Now write a function show_ecg(n) to do all the above steps. It should accept an argument n as in get_ecg_data(). It should plot a figure of size $12\times 4$ with three subplots. The first subplot should show the normalised data with red dots marking the peaks, the middle subplot should show the filtered data, and the last subplot should show the power spectrum. The title of the first subplot should be the full name of the condition, and the titles of the other two should be 'High-pass filtered' and 'Power spectrum' respectively.

Task 3: Birdsong

Download and unpack the file birds.zip. You will find that there is a file blackbird.wav containing a short recording of a blackbird, and four similar files for other birds.

Write a function play_sound(n) which plays the recording of the bird named n. You may need to use pip to install the package simpleaudio first. (There are also other packages that do the same job, you could investigate the possibilities if you like.)

Choose a bird, and use scipy.io.wavfile.read() to get the data from the corresponding file. This will return a pair (rate, data), where rate is the sampling rate and data is the array of data. For a mono recording, data will be a one-dimensional array. For a stereo recording, data will be two-dimensional (so data.ndim will be $2$). In this case, you should do data = data.mean(axis=1) to take the average of the two channels. Then normalise the data by subtracting the mean and dividing by the standard deviation. If n is the length of the data, then the corresponding array of times is t = np.arange(n)/rate. Plot the normalised data against the times.

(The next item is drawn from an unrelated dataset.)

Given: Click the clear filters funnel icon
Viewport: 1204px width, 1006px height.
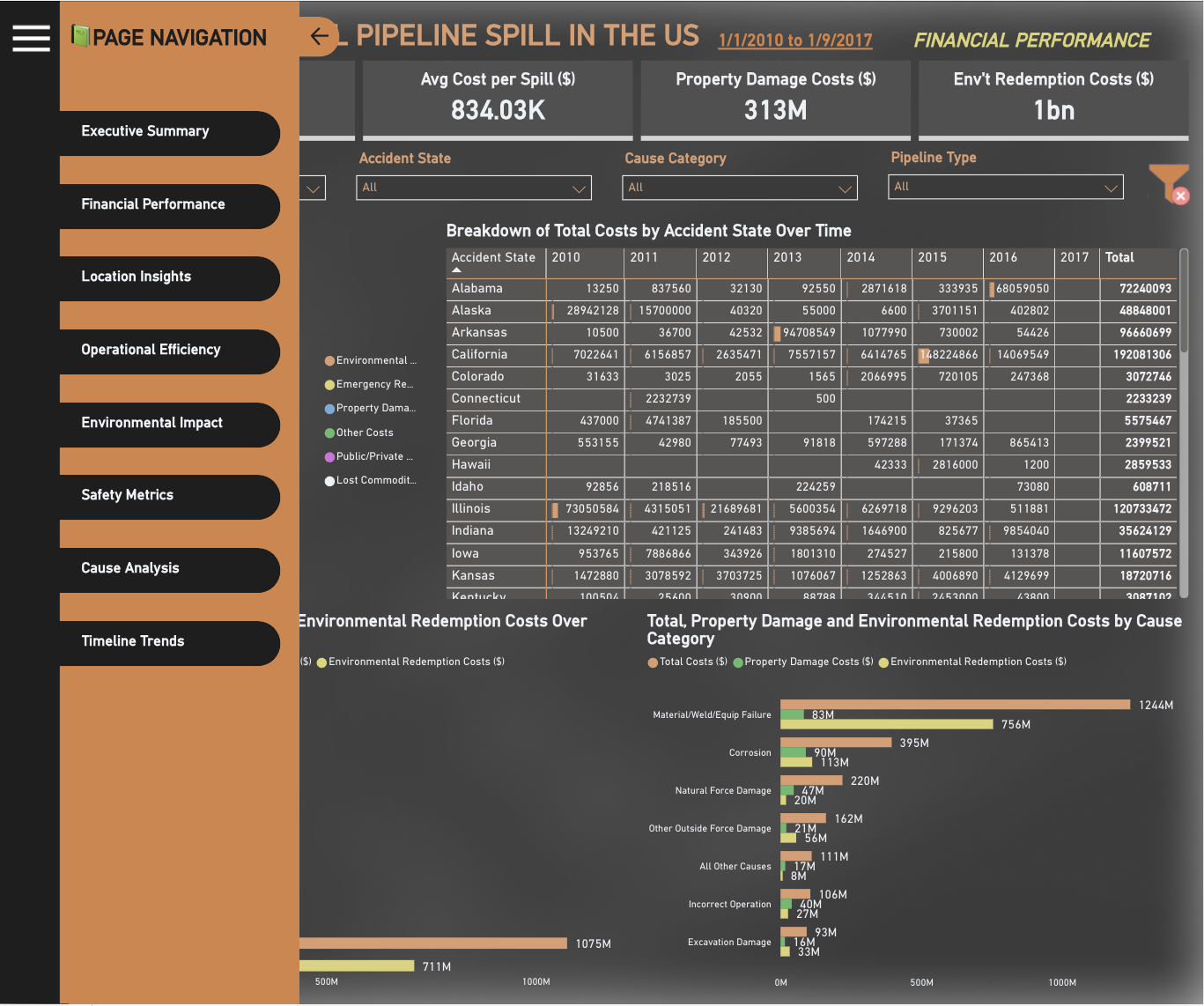Looking at the screenshot, I should 1169,183.
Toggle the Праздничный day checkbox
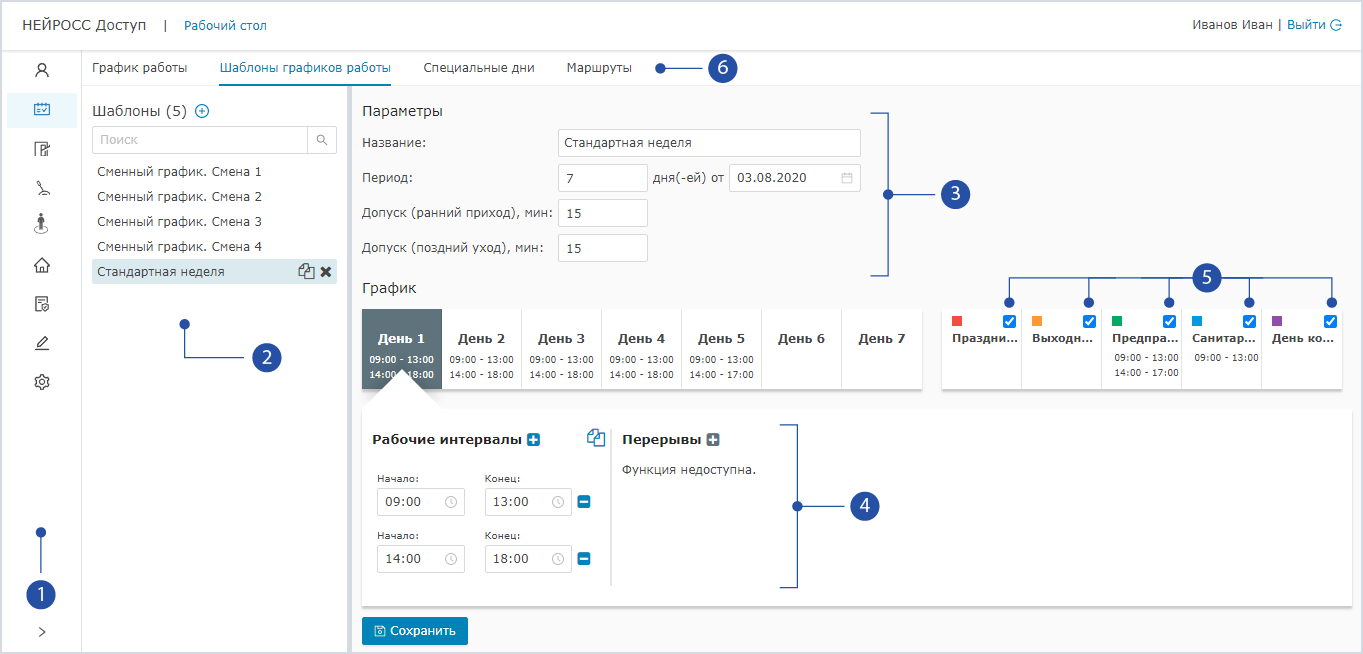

We will now make spectrograms of the recordings. (If you search Google Images for 'birdsong spectrogram' you will see many examples of the kind of thing we are trying to do.) With data and rate as above, you can use

spf, spp, spp = scipy.signal.spectrogram(data, fs=rate)
   
to calculate the spectrogram. This will set spf to an array of frequencies, spt to an array of times, and spp to a two-dimensional array of power values. The value spp[i,j] is the power at frequency spf[i] and time spt[j]. To plot these, we could do plt.pcolormesh(spt, spf, spp). However, this gives a picture which is basically just an evenly coloured rectangle. The main problem is that the range of values in the data is too large. We can fix this by replacing spp with np.maximum(0,np.log(spp)+15). Also, it is better to make the colour white in places where the power is very low. For this we need to use the cmap argument to change the colour map. There is a list of possibilities at matplotlib.org. The key point is to choose one that has white at the left hand end.

Now wrap up the above steps in a function show_spectrogram(n). This should generate a figure of size $10\times 5$ with two subplots. The upper half should plot the normalised data against the times, and the lower half should plot the spectrogram. To make the time axes of the two subplots match up, you should set the limits of $x$ in the upper plot to t[0] and t[-1]. You should also set the title of the upper plot to the name of the bird. Run the function for all five birds.